Para assistir os toxicodependentes nas salas de chuto, há equipas de médicos e enfermeiros e também os educadores de pares, que “são ou já foram consumidores de droga e que podem estar a ajudar neste processo de mediação”. Também assistentes sociais e os gestores da sala se incluem nos profissionais que fornecem a ajuda.
Mas o problema das drogas não diz apenas respeito aos consumidores e é um problema de saúde pública. “Há bairros aqui no Porto devidamente sinalizados onde o consumo é feito a céu aberto à porta de qualquer pessoa comum. Ao criarmos as salas, retiramos estas pessoas destes ambientes, que não são benéficos para eles enquanto consumidores, nem para as famílias que habitam naquele ambiente”, defende.
As salas criam também “uma sensibilização relativamente à pessoa que está do outro lado” e ajudam a que “o consumidor de droga tenha uma vida mais digna”.
Ainda não existem salas no Porto e a unidade móvel em Lisboa é ainda muito recente, mas já há dados sobre a eficácia das salas noutros países.
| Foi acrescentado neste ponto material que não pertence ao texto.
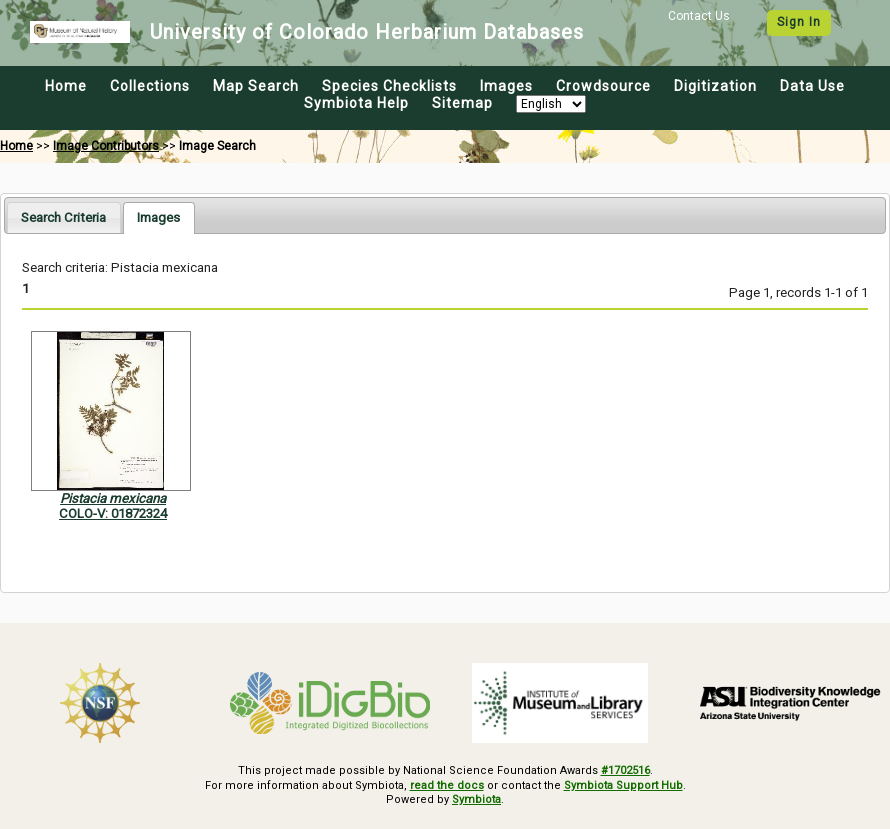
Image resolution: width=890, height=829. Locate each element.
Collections (150, 86)
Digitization (715, 86)
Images (506, 86)
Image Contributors (106, 146)
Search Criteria (63, 217)
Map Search (256, 86)
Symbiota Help (356, 103)
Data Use (812, 86)
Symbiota (476, 799)
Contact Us (699, 16)
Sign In (799, 22)
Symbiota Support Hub (623, 785)
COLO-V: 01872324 (113, 513)
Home (66, 86)
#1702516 (625, 770)
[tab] (63, 217)
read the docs (447, 785)
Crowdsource (603, 86)
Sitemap (462, 103)
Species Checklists (389, 86)
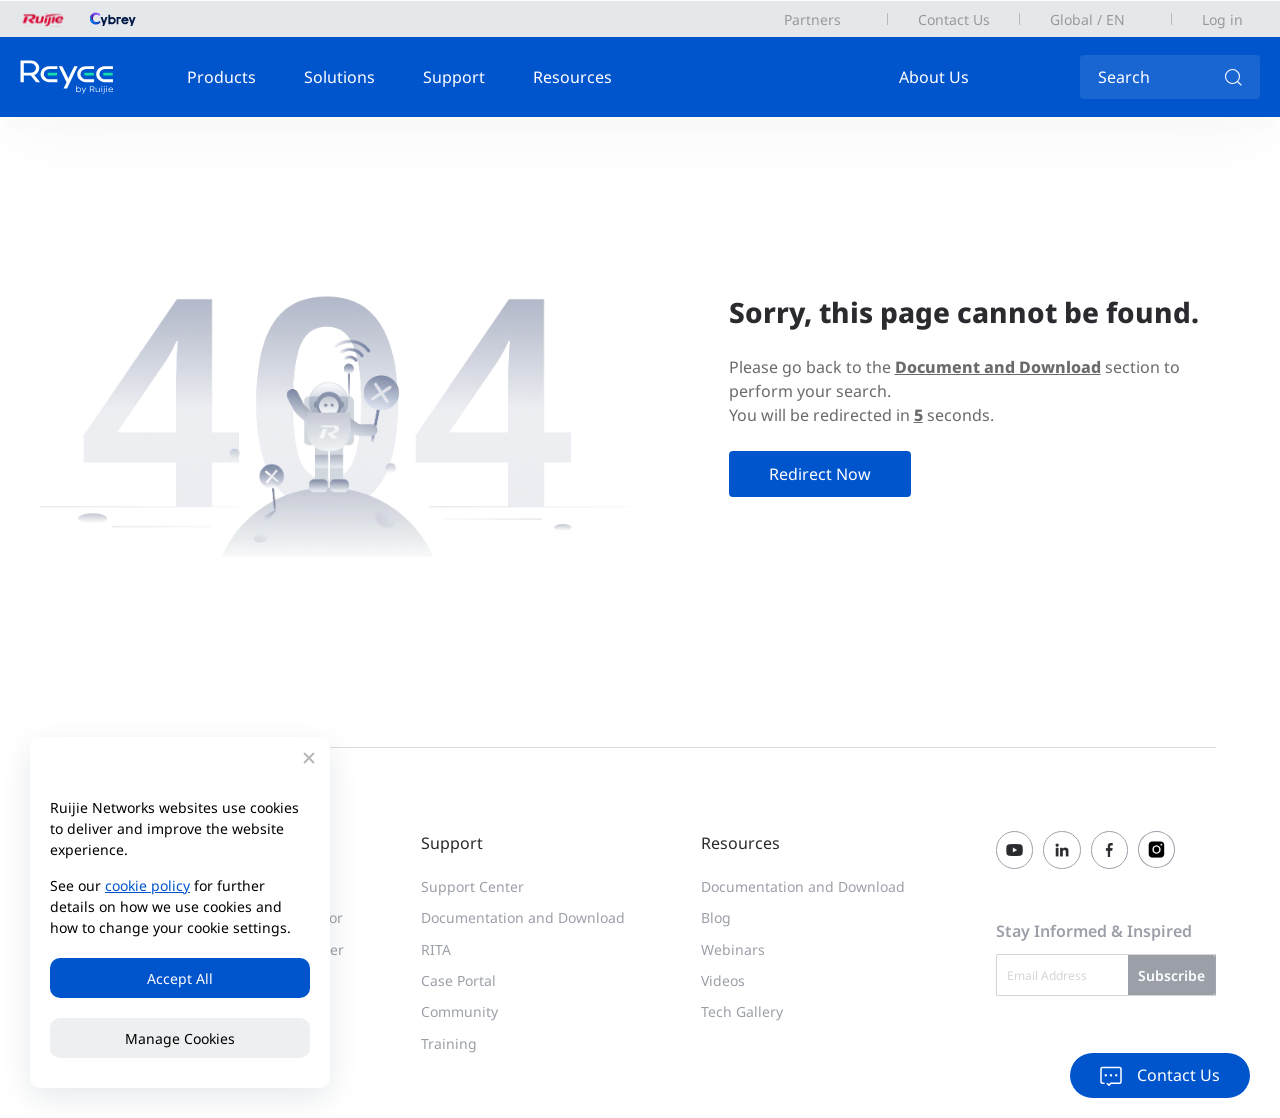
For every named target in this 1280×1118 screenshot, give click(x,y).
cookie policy (147, 885)
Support (454, 77)
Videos (723, 980)
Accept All (180, 978)
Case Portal (458, 980)
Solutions (339, 77)
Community (459, 1011)
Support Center (472, 886)
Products (221, 77)
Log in (1222, 19)
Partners (812, 19)
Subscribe (1171, 975)
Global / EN (1087, 19)
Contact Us (954, 19)
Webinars (733, 949)
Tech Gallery (742, 1011)
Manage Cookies (180, 1038)
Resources (572, 77)
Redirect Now (820, 474)
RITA (436, 949)
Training (449, 1043)
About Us (934, 77)
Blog (716, 917)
Há bairros aqui no Porto devidamente sinalizados onde o consumo é feito a céu aberto à porta de qualquer pessoa comum. Ao criarmos as salas, retiramos estas pessoas destes ambientes
“Existem imensos artigos científicos publicados que mostram que, efetivamente, os consumidores gostam de estar nesse ambiente, porque aprendem muitas coisas relativamente ao consumo. O que os estudos mostram é que o número de overdoses tem vindo a diminuir ao longo dos anos, em parte também devido às salas de consumo assistido, porque se um utente numa sala começa a ter um síndrome associado a uma overdose, os técnicos são capazes de a reverter em tempo útil”, esclarece Ana Sofia Aguiar.
“Não há relatos de aumentos de criminalidade nas zonas onde as salas são estabelecidas, pelo contrário, as pessoas vivem a vida normalmente e os consumidores têm um acesso ao apoio que precisam”, conclui.